直到窗外透进一丝灰蒙蒙的晨光,他才在极度的困倦与不适中,勉强陷入断断续续的浅眠。醒来时,已是日上三竿。阳光透过未拉严的旧窗帘缝隙,在地板上投下一条刺眼的光带。他撑着发沉的身体坐起,活动了一下僵硬酸痛的脖颈和肩膀,胸口被方向盘撞击的部位传来清晰的钝痛,提醒着昨夜与死神擦肩而过的惊险。

“默然资本”的搭建刻不容缓。他打开电脑,屏幕幽蓝的光映着他略显憔悴但眼神锐利的脸。与陆泽的会面因意外被迫推迟,必须尽快重新安排。他调出昨晚未完成的文件——一份关于固态电解质项目初期投资的保密协议草案,需要他亲笔签署并加盖预留的法人私章。公章和几份关键的原件文件,还锁在苏家别墅主卧的保险柜里。

陈默的眉头几不可察地蹙了一下。回那个地方……他下意识地抗拒。但理智迅速压倒了情绪。车辆送修(昨晚的刮擦损伤需要处理),文件又是必需品。他深吸一口气,拿起手机,联系了苏家别墅的管家孙伯。电话接通,他的声音平静无波,听不出任何情绪:“孙伯,我的车需要送修。另外,我大约晚上十点左右回去取几份重要文件,在主卧保险柜。”
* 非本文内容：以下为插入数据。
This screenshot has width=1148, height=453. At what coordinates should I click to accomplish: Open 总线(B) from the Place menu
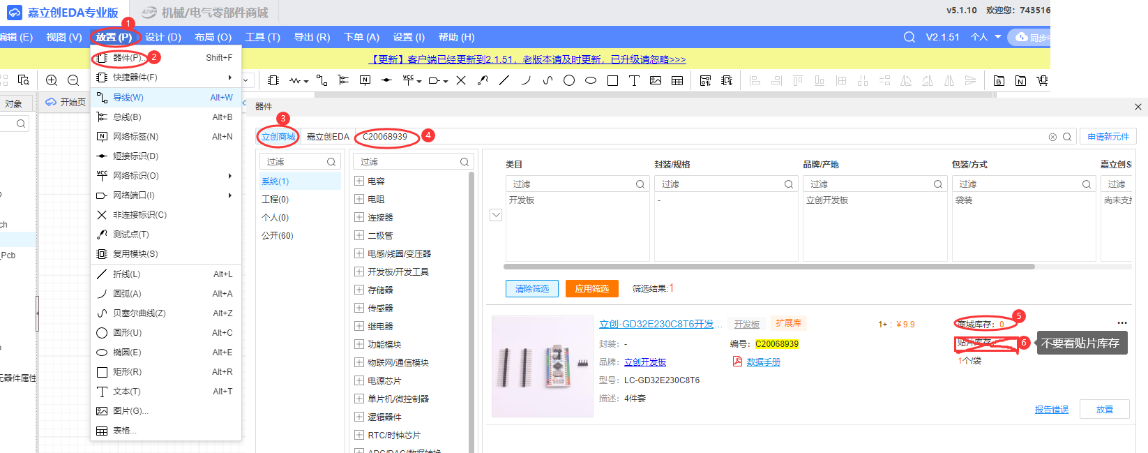[x=127, y=117]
电话那头,孙伯的声音一如既往的平稳恭敬:“好的,陈先生。我会安排好。您的车钥匙在门厅玄关柜上,需要安排司机接送您吗?”

“不用。我打车。”陈默干脆地拒绝,挂断了电话。

夜色再次笼罩城市时,陈默搭乘的出租车停在了苏家别墅气派却冰冷的大门外。他付钱下车,没有按门铃,直接用指纹刷开了侧门的智能锁。玄关处灯火通明,却空无一人,只有他熟悉的、混合着昂贵木蜡和鲜花的清冷气息。玄关柜上,果然放着他那辆轿车的备用钥匙。

他没有停留,甚至没有换鞋,穿着外出的鞋子,径直踏上通往二楼的旋转楼梯。空旷的别墅里寂静无声,只有他刻意放轻的脚步声,在光洁的大理石地面上发出轻微的回响。巨大的水晶吊灯投下璀璨却冰冷的光,将他孤独的身影拉得很长。

走到主卧那扇厚重的实木门前时,他习惯性地准备输入密码。指尖刚触到冰冷的触控面板,动作却顿住了——门,竟然没有关严,虚掩着一条细细的缝隙。里面没有透出灯光,一片漆黑。

陈默的心头掠过一丝极其细微的异样。苏清雪有近乎强迫症般的严苛习惯,尤其对于私人空间,绝不可能不关门。是忘了?还是……出了什么事?

这个念头让他自己都觉得荒谬。她能出什么事?但鬼使神差地,他没有立刻推门而入,也没有输入密码。一种难以言喻的直觉,让他放轻了呼吸,身体微微前倾,目光透过那条狭窄的门缝,悄无声息地投向主卧内部那片浓稠的黑暗。

巨大的主卧空间,在黑暗中只剩下模糊的轮廓。昂贵的家具如同沉默的巨兽。落地窗外透进的城市微光,勉强勾勒出房间中央那张大床空荡冰冷的轮廓。

声音。

一种极其微弱、极其压抑、如同受伤小动物濒死呜咽般的抽泣声,断断续续地,从主卧深处——衣帽间的方向传来。那声音破碎得不成样子,带着一种深入骨髓的痛苦和绝望,仿佛声带已经被撕裂,只剩下气流强行通过时发出的、令人心悸的悲鸣。

陈默的心脏像是被一只无形的手猛地攥紧!他屏住呼吸,瞳孔在黑暗中骤然收缩!所有的疲惫和身体的不适瞬间被这诡异的、悲恸的声音驱散,取而代之的是一种冰冷的警觉和……难以言喻的惊疑。

他下意识地将门缝推开了些许,动作轻得没有发出一丝声响。更多的微光泄入门内,也让他能更清晰地捕捉到声音的来源——衣帽间那扇没有完全闭合的门内。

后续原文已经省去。